WNMU Board of Regents Raises Tuition and Fees, Adds Textbook Program

© Western New Mexico University

The Western New Mexico University Board of Regents raised tuition by 8% and approved a 12% increase to student fees, also adding a $25 per credit hour textbook fee during their meeting Wednesday afternoon.

The board also voted to permit the purchase of former St. Mary’s Church and Academy on Alabama Street in order to improve access to the acreage where the university plans to build a new early childhood center and “possibly a charter school,” according to WNMU President, Dr. Joseph Shepard.

Members approved a change to the scope of the Deming Learning Center Infrastructure Project as well, citing a rise in construction costs.
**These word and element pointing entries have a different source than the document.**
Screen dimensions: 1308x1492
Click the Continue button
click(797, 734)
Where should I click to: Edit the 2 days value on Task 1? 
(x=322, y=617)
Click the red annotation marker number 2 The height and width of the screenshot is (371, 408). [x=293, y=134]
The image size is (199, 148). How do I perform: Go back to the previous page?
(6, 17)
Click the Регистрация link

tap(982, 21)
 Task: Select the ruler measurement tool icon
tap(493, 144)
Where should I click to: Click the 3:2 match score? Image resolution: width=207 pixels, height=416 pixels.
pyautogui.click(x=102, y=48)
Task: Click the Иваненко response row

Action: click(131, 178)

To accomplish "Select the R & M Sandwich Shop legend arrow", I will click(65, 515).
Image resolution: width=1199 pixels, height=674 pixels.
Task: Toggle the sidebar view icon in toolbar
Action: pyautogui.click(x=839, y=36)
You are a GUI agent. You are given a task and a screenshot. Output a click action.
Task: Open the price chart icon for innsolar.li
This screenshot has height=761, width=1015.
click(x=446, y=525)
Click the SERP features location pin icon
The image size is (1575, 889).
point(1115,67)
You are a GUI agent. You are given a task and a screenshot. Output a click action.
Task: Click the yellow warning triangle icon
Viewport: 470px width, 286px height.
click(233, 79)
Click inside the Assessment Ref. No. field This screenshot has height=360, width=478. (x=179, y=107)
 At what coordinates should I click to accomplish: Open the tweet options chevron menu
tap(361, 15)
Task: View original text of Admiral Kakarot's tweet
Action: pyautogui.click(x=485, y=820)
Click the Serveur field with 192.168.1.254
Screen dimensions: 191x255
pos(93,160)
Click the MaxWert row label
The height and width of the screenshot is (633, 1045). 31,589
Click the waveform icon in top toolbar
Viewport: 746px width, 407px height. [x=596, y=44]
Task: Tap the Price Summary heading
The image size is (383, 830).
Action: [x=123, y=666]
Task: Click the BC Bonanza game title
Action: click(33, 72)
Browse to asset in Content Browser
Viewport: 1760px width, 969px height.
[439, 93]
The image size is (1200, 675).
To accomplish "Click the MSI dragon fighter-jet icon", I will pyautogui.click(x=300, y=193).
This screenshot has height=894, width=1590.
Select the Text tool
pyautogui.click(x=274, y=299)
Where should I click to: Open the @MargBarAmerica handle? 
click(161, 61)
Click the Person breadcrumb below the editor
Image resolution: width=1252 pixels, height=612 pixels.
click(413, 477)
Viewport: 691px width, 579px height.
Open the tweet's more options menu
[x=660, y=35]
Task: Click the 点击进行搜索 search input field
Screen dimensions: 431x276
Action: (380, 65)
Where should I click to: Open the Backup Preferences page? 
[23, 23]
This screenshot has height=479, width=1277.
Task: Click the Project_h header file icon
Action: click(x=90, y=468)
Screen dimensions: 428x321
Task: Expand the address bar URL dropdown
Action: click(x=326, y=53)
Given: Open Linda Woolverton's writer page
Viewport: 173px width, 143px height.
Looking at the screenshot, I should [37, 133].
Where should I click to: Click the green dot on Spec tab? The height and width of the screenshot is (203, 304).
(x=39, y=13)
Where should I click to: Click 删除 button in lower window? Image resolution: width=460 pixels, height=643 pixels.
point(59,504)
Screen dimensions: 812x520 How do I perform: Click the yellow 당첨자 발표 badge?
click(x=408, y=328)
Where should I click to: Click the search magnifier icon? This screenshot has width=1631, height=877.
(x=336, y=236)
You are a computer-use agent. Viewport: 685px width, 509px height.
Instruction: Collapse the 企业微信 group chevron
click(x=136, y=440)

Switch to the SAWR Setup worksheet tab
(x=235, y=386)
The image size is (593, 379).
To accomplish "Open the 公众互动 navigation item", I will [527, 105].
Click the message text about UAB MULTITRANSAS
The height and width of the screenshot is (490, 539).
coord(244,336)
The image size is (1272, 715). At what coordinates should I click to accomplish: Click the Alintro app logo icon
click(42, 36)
The board approved the third quarter financial actions report, a formality declaring that WNMU does not have any financial concerns at this point in the fiscal year.

In his university president’s report, Dr. Shepard noted that the prospect of reaching his goal of increasing enrollment to 4,000 students by fall 2022 — dubbed 4k — was “doubtful” but that fall applications are up 119%. “We are on track to have the highest number of applicants this university has ever had,” he said.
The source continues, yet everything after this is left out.